Growing tensions erupted in July 2007 when former generals began organising protests to demand higher retirement funds, claiming they could not survive on their pensions.
|Protests rocked Dhalie in March and April 2008 [AFP]|
The latest tide of protests erupted on March 28, when tanks, helicopters, and fighter jets were brought in to quell three days of riots in the southern city of Dhalie.
Young men burned tires to block the street from Sanaa to Aden and set two police stations and several military vehicles on fire.
People accused of instigating the riots were arrested and public demonstrations eased off, though protests continued in Dhalie and nearby Lahaj.
Since then, large scale demonstrations have waned, but armed attacks against the government have increased.
In mid-September, three coordinated bombings, unclaimed by any specific group, targeted Central Security and Criminal Investigation offices in the southern provinces of Abyan.
A recent report in Jane’s, an American military intelligence magazine, estimated that at least 15 separate attacks have occurred against military checkpoints in Aden and the southern province of Lahaj alone.
“The situation could become much more dangerous than other problems in Yemen,” says Mohammed al-Mutawakkal, a professor of politics at Sanaa University.
“The south comprises two-thirds of Yemen’s land and it used to be its own country.”
Al-Saidi’s group of retired generals and other movements have been calling on southerners to refrain from violence.
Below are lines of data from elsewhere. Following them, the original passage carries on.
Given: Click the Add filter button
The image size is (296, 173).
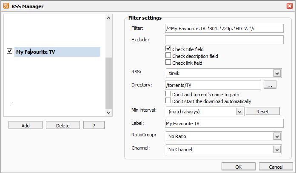Looking at the screenshot, I should pos(26,125).
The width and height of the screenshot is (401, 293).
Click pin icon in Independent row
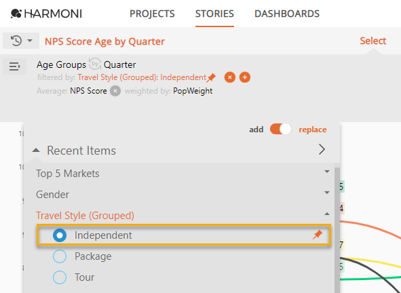tap(318, 235)
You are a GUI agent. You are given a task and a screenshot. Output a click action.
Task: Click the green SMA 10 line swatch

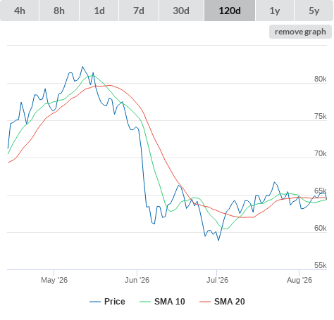[145, 302]
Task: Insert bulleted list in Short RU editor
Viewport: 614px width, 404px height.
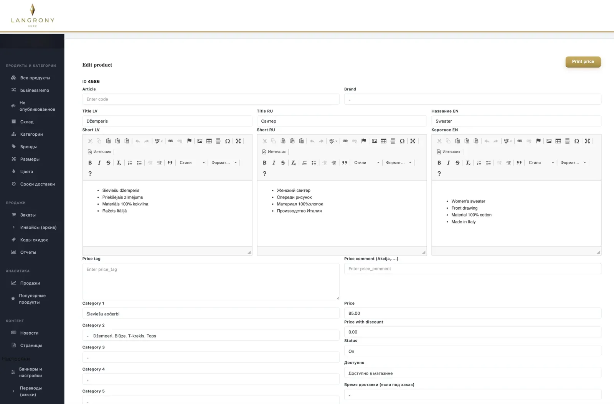Action: pyautogui.click(x=314, y=163)
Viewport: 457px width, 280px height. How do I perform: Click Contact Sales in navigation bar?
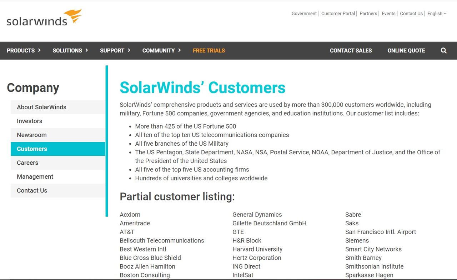[351, 51]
But al-Sa’idi says that if the government does not meet their needs, the situation might get out of control.
“We are living under occupation,” he says. “The tribal military regime in the north does not care about Southerners. They just care about our land and wealth.”
Natural wealth control
Around 80 per cent of Yemen’s national budget comes from natural wealth drawn from the dry, barren expanses of the south.
Depleting reserves of natural gas and its primary export, oil, are extracted from southern deserts. The 900-kilometre coastline provides Yemen with fish, its second largest export and its largest port.
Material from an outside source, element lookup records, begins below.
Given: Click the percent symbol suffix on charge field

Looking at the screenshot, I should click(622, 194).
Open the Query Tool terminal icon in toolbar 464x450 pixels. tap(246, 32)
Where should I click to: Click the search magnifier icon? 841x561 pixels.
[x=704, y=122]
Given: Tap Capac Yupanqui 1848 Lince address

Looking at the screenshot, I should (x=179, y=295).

The government responded to the discontent earlier this year by raising the pensions of some former generals and giving others positions in the military.
“We made an agreement with the generals and there is a minority of people trying to take advantage of their legitimate grievances and turn it into a political situation,” Abubakr al-Qurbi, the minister of Foreign Affairs, told Al Jazeera.
Ali Abdullah Saleh, the president, has remained mostly silent on the tensions in the south, but Nassr al-Shaibani, the former endowments minister, issued a fatwa calling the southern generals apostates and permitting bloodshed of those who staged sit-ins and demonstrations.
Southern journalists say they have been up against a media blackout. Yemeni and foreign reporters have been arrested for attempting to cover demonstrations.
In February, one person was killed when the Sanaa home of the editor-in-chief of Al-Ayam newspaper, Yemen’s leading independent newspaper – largely perceived to be sympathetic to southern independence, was riddled with bullets.
|Al-Qurbi says Yemenis are interested in a united country and will prohibit secession [AFP]|
Many observers say it is unlikely that southerners will ever achieve independence, citing the government’s military dominance and the fact that south Yemen makes up less than one-fifth of the country’s population.
But with some southerners edging toward violence and with popular sentiment for independence higher than ever, the situation remains deadlocked.
“The only solution to the southern issue has to be a democratic one,” al-Mutawakkal said.
“The government needs to sit down with them and come up with a suitable agreement.”
A presidential order to release at least a dozen leaders of southern movements during Ramadan suggested that the government might be changing its tone.
But some say it is far from negotiating a comprehensive settlement.
“If these people want to make changes, they can form a political party and try to reform the government,” al-Qurbi said.
“Yemenis have worked hard to build unification. They will not allow anyone to break this country apart.”